**Work to complete:**
Copy out the data exactly as it appears, without a single image.
[Opening Data section]
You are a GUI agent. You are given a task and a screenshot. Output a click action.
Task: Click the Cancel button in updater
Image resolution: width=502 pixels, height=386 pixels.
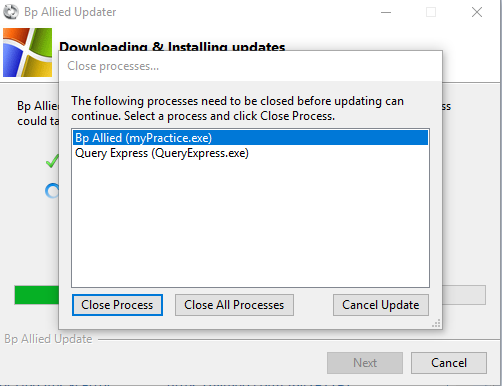449,363
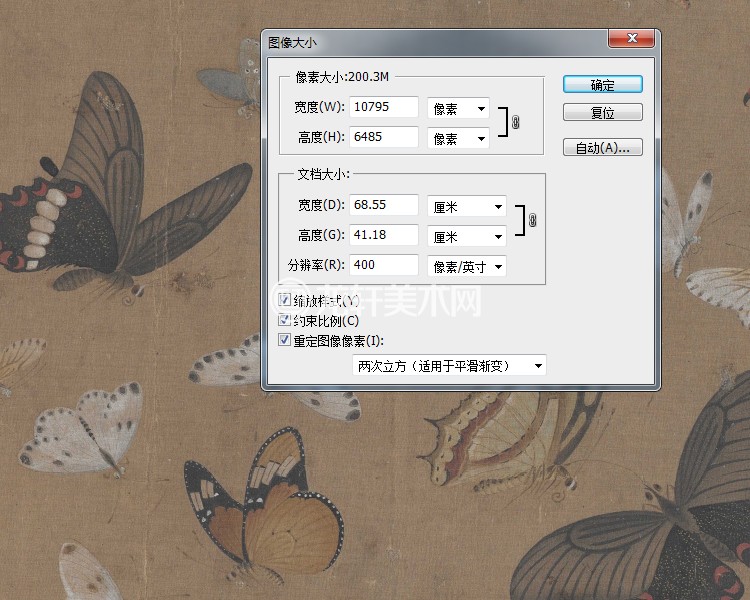Click the document size chain link icon
This screenshot has width=750, height=600.
532,220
[Closing Data section]
**Task solution:**
You are a GUI agent. You are given a task and a screenshot. Output a click action.
Task: Click the Cancel button in updater
Image resolution: width=502 pixels, height=386 pixels.
449,363
Click the document size chain link icon
This screenshot has width=750, height=600.
532,220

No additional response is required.